J’ai toujours voulu conduire une Trabant. Quand je dis ça à des gens qui connaissent bien les Trabant, ils me jettent le même genre de regard que si j’avais dit : « J’ai toujours voulu savoir quel goût a la merde d’une mule ». Mais je m’en fous. Je viens de vivre ma première expérience de conduite de cette métaphore de sandwich à la merde de mule et je ne pourrais pas être plus ravi.
Il est facile - remarquablement facile - de se moquer d’une Trabant. Objectivement, elle est terrible dans à peu près tous les domaines quantifiables. Mais la regarder de cette façon n'est tout simplement pas lui rendre justice. La Trabant, à sa manière - très spécifique - est un triomphe. Ce qui en fait un triomphe est le fait que cette voiture est à l'exact opposé d'une Bugatti Veyron.
La Bugatti Veyron est une voiture créée pour être une merveille technique, et absolument toutes les ressources et tous les avantages que la puissance du Groupe Volkswagen pouvait mettre dans la voiture étaient disponibles. Il n'y avait aucune limite et, au final, on a créé une voiture remarquable même si elle coûte des millions de dollars et que presque personne ne la possède ou ne la conduise.
La Trabant est tout le contraire. Le gouvernement Est-allemand n'avait rien. Aucun plan, aucune ressource, juste une vieille usine DKW désaffectée et l'idée générale que le peuple Est-allemand avait besoin d'une voiture qu'il pourrait se permettre d’acheter. A part cela, il n’y avait que dalle.
La Trabant est le triomphe de la fabrication de quelque chose à partir de rien. On n'avait même pas assez d'acier pour la carrosserie alors, pour résoudre ce problème, les ingénieurs de la Trabant ont développé ce qui était la première application à grande échelle du recyclage : ils ont pris les déchets de coton de l'Union soviétique (lire les vieux caleçons de Brejnev !) et de la résine phénolique provenant des teintureries industrielles et les ont utilisés pour créer le Duroplast, ce matériau ressemblant à de la fibre de verre dont étaient faites les carrosseries de Trabant. Si vous regardez ce matériau sans peinture, il ressemble en quelque sorte à de la feutrine. Il y a un peu de cela. Et parfois, les cochons le mangeaient !
C'est ce genre d'esprit imperturbable qui fait que je respecte tellement la Trabant. Tout dans cette voiture est incroyablement pesé pour faire plus avec moins. Le moteur à deux temps a peut-être cinq pièces mobiles. Le réservoir d'essence est placé aussi haut que possible, et le carburateur aussi bas qu'on puisse l'installer, car il n'y a pas de pompe à essence ; tout est alimenté par gravité.

*Entrées listées dans un jeu de données:*

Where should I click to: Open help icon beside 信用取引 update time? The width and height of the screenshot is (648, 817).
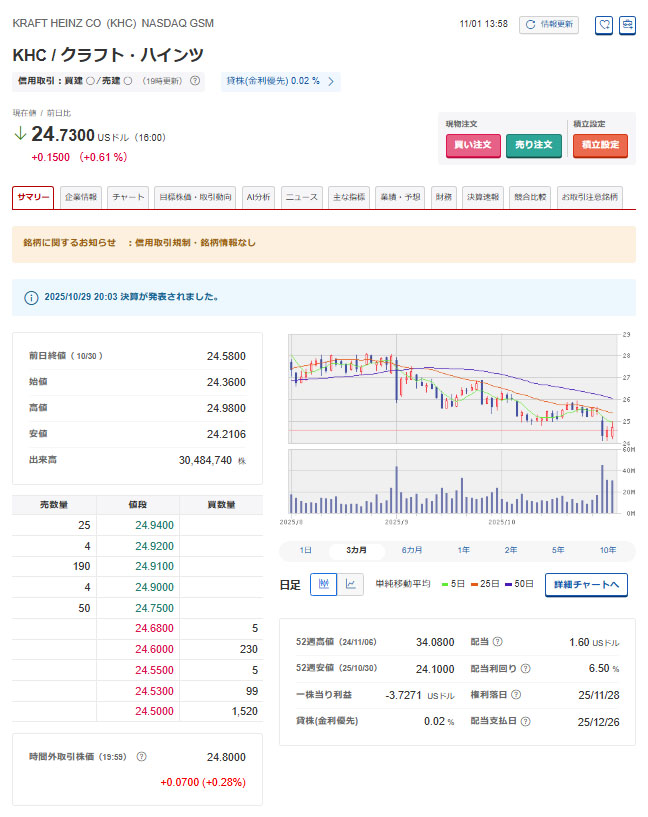[195, 81]
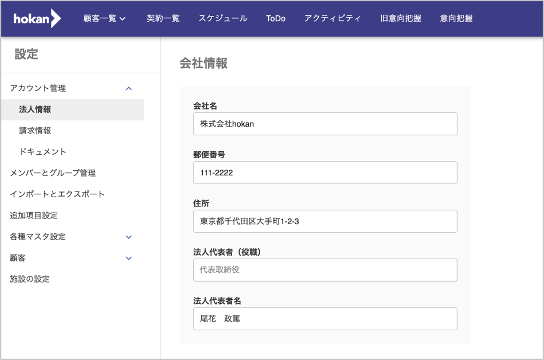Open スケジュール from the navbar
544x360 pixels.
tap(223, 18)

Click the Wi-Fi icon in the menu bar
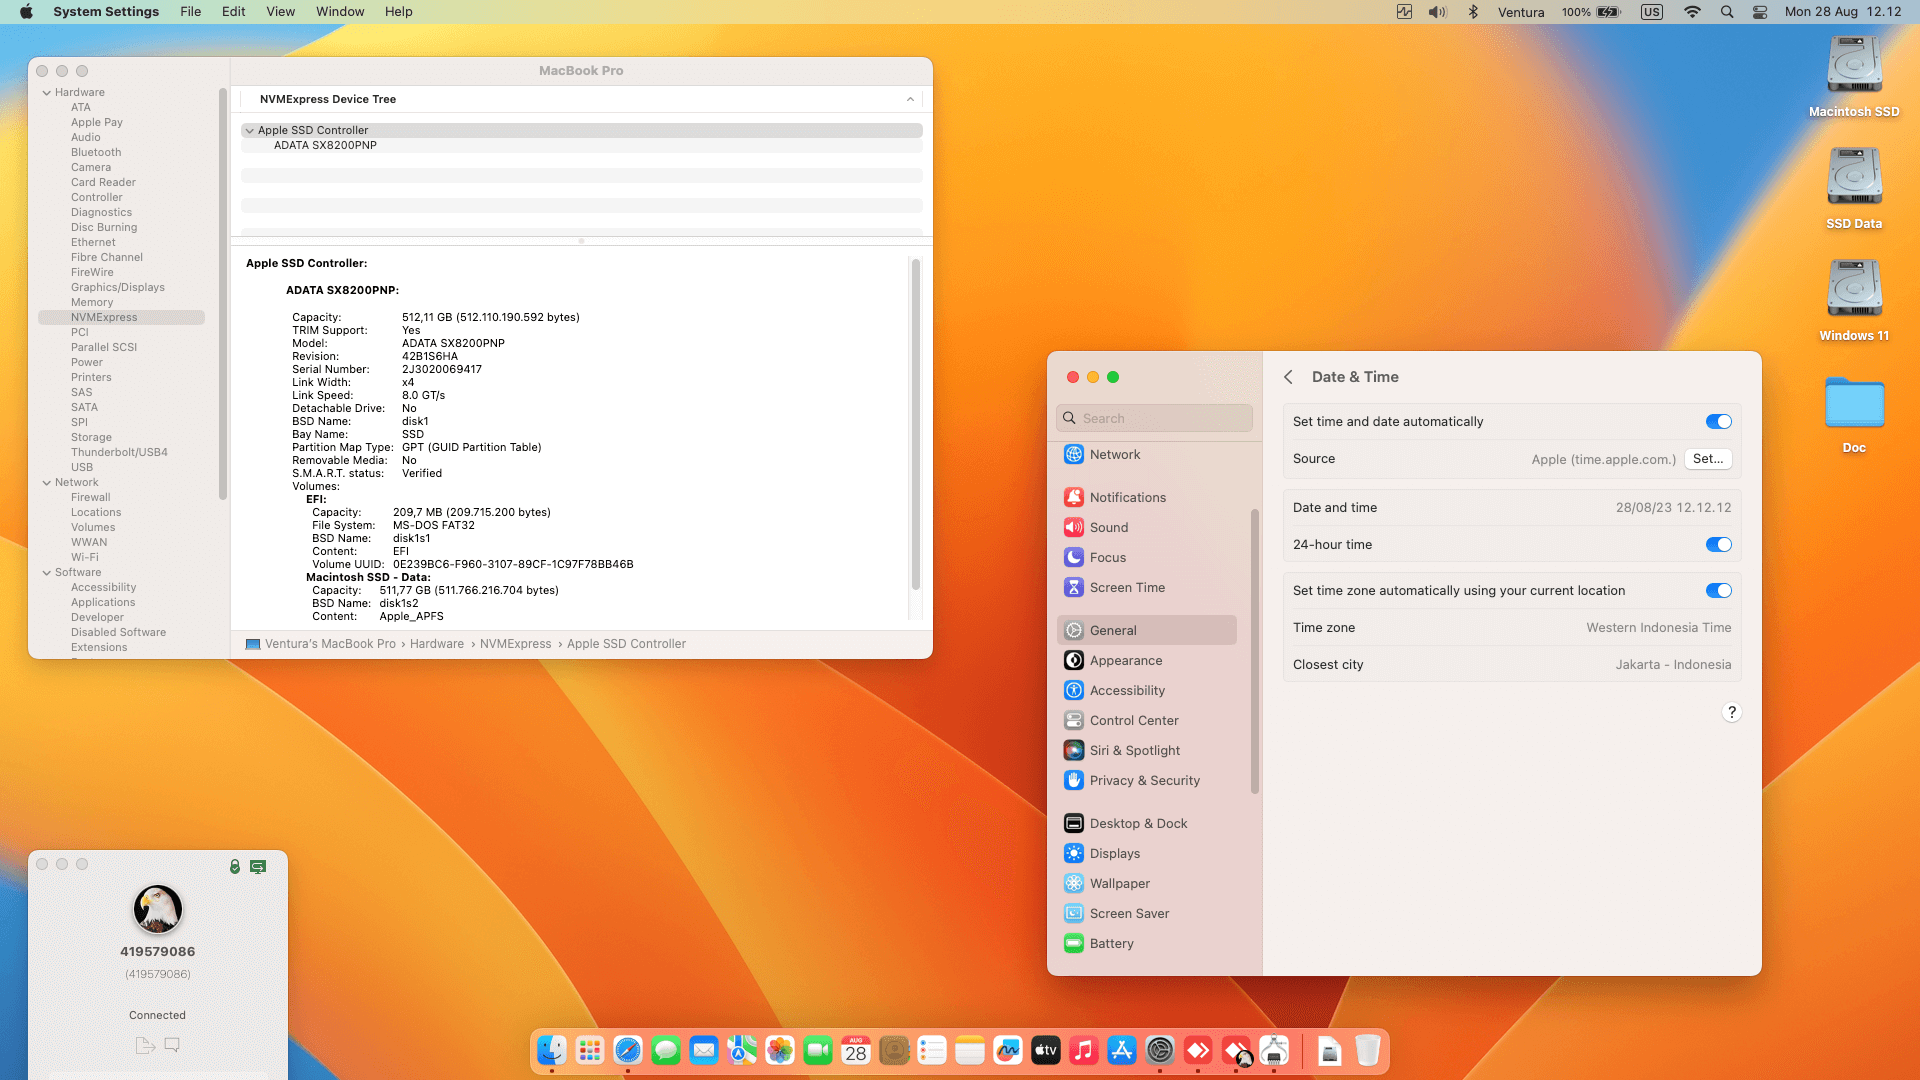pyautogui.click(x=1692, y=12)
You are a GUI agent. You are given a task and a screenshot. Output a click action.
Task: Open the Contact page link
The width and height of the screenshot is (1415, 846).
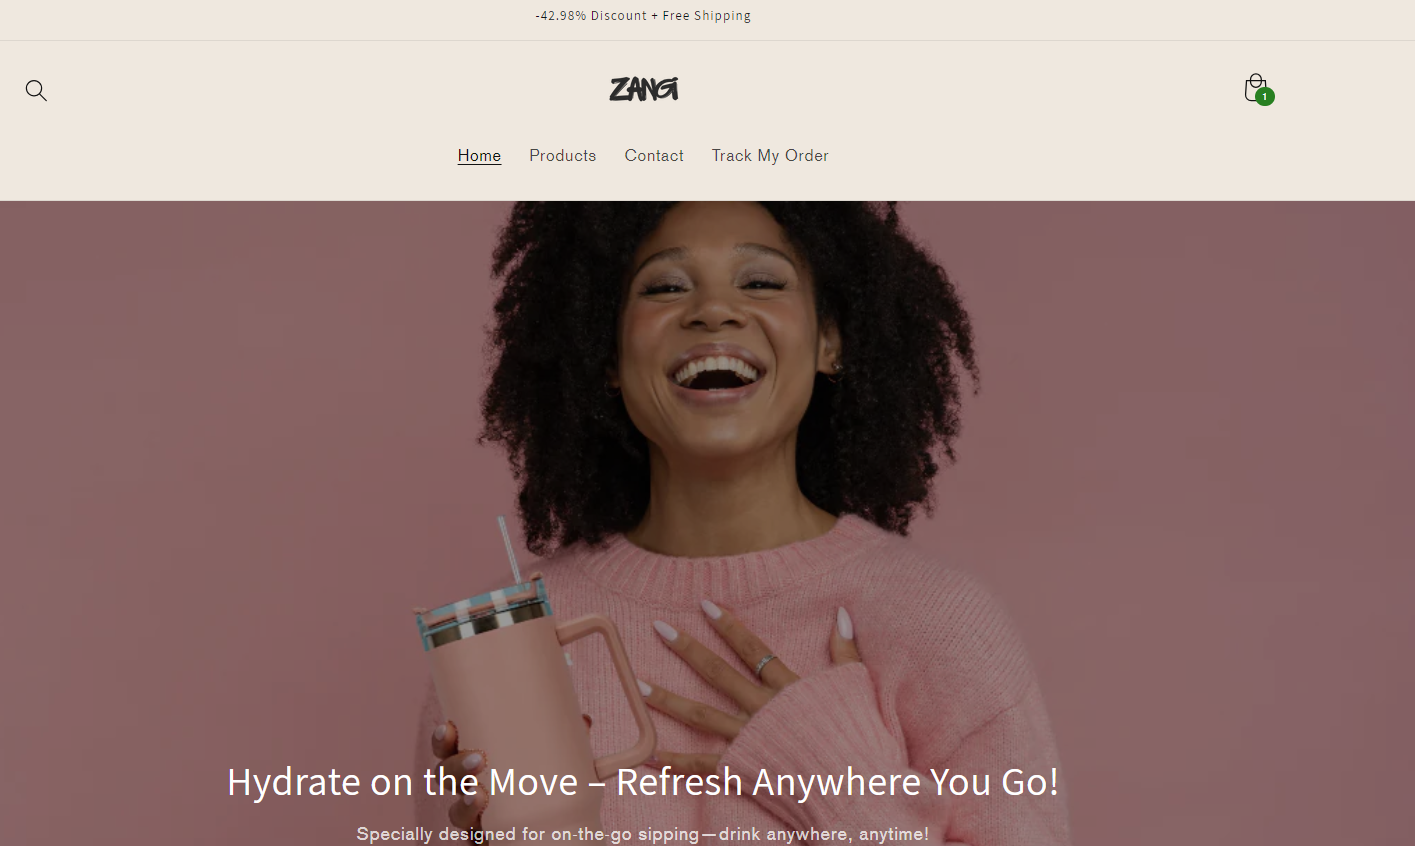tap(654, 155)
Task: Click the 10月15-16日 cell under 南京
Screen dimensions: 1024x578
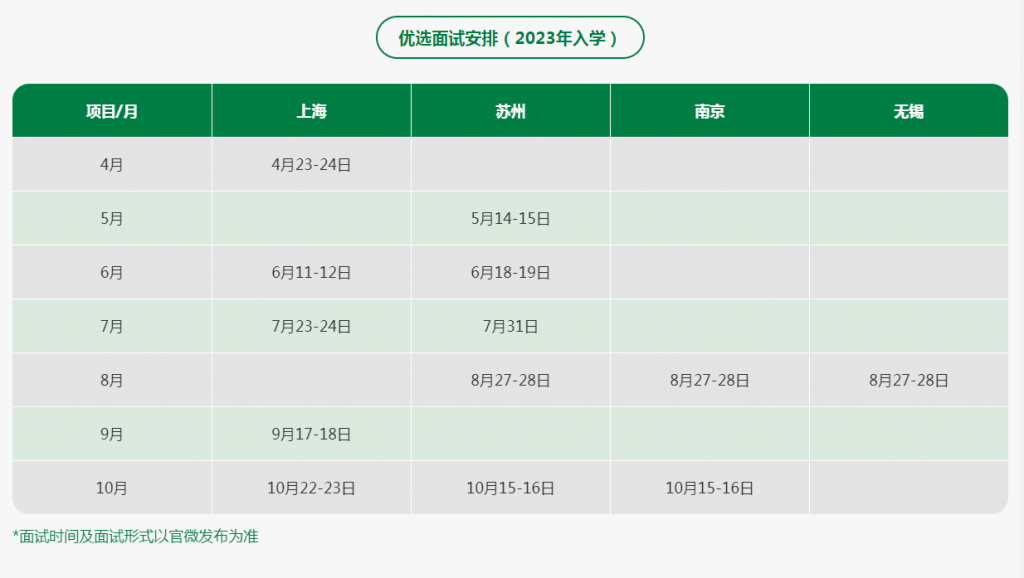Action: (x=709, y=489)
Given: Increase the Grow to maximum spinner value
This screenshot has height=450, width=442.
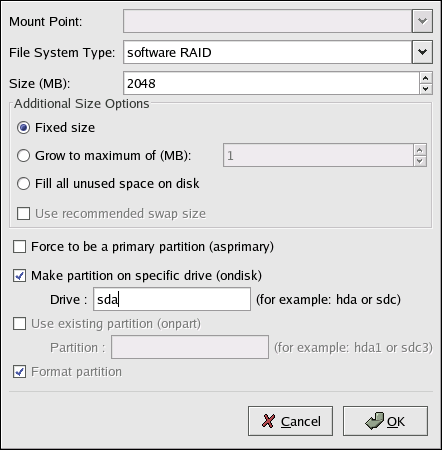Looking at the screenshot, I should pyautogui.click(x=420, y=150).
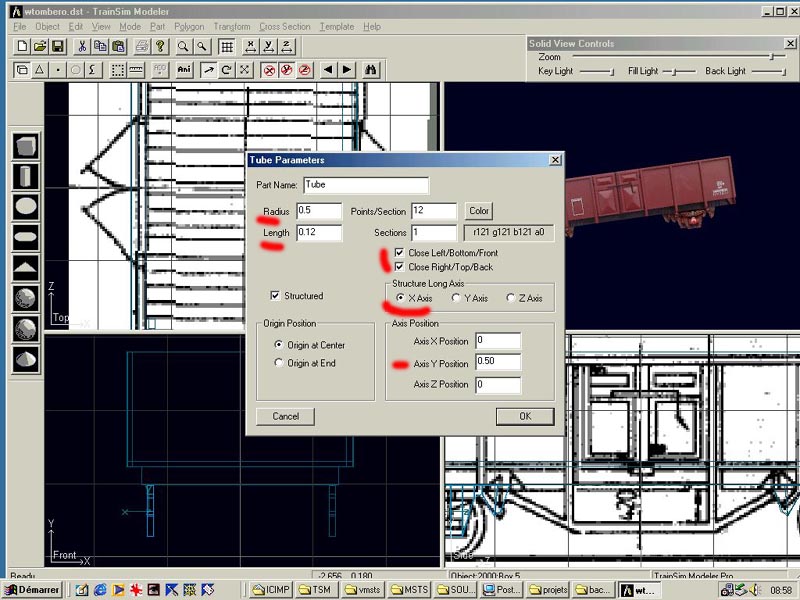Select the cylinder primitive shape icon
The height and width of the screenshot is (600, 800).
point(26,177)
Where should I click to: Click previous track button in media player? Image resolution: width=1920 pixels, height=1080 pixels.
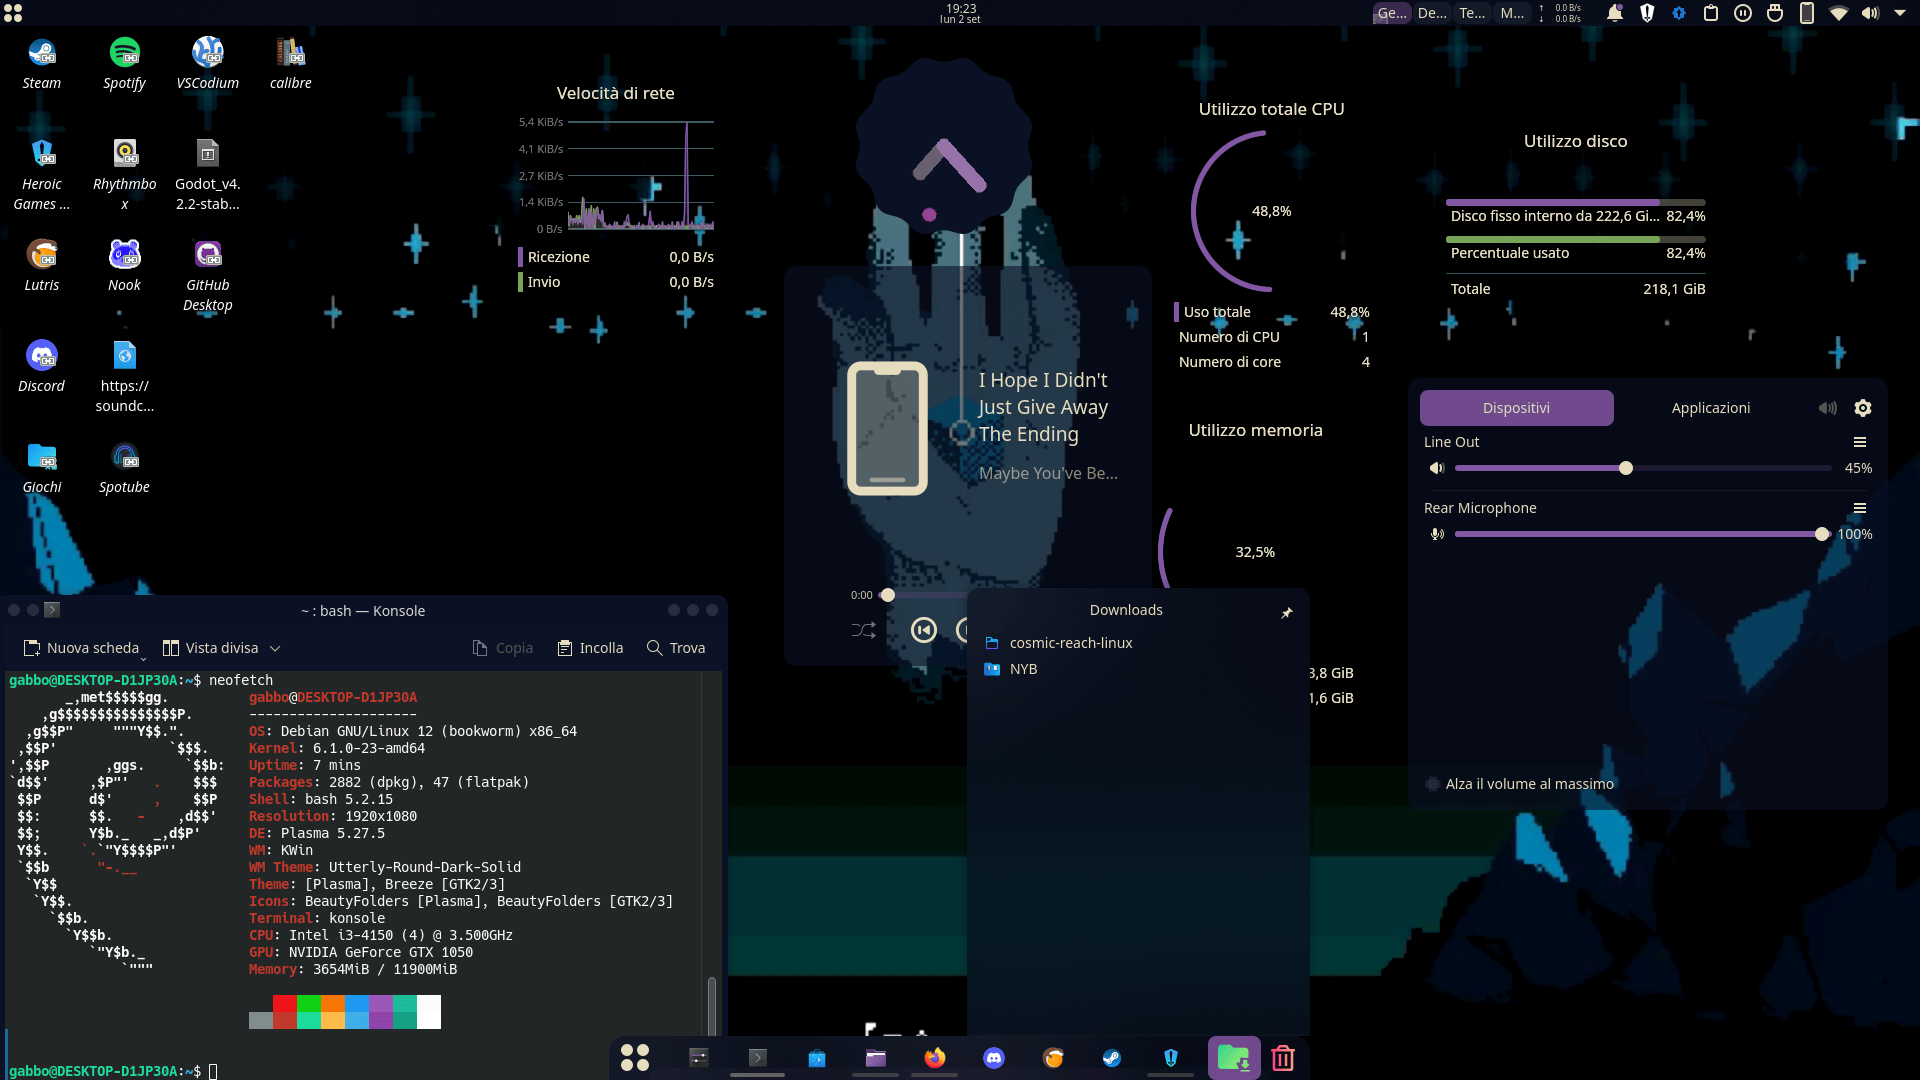pyautogui.click(x=923, y=630)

*CONSIGNES:*
A. Traduisez en anglais cette phrase de l'extrait sur la Trabant : « Le moteur à deux temps a peut-être cinq pièces mobiles. »
B. Selon l'extrait sur la Trabant, à partir de quels matériaux le Duroplast a-t-il été créé ?

*RÉPONSES PAR CONSIGNE:*
A. The two-stroke engine has maybe five moving parts.

B. À partir de déchets de coton de l'Union soviétique et de résine phénolique provenant des teintureries industrielles.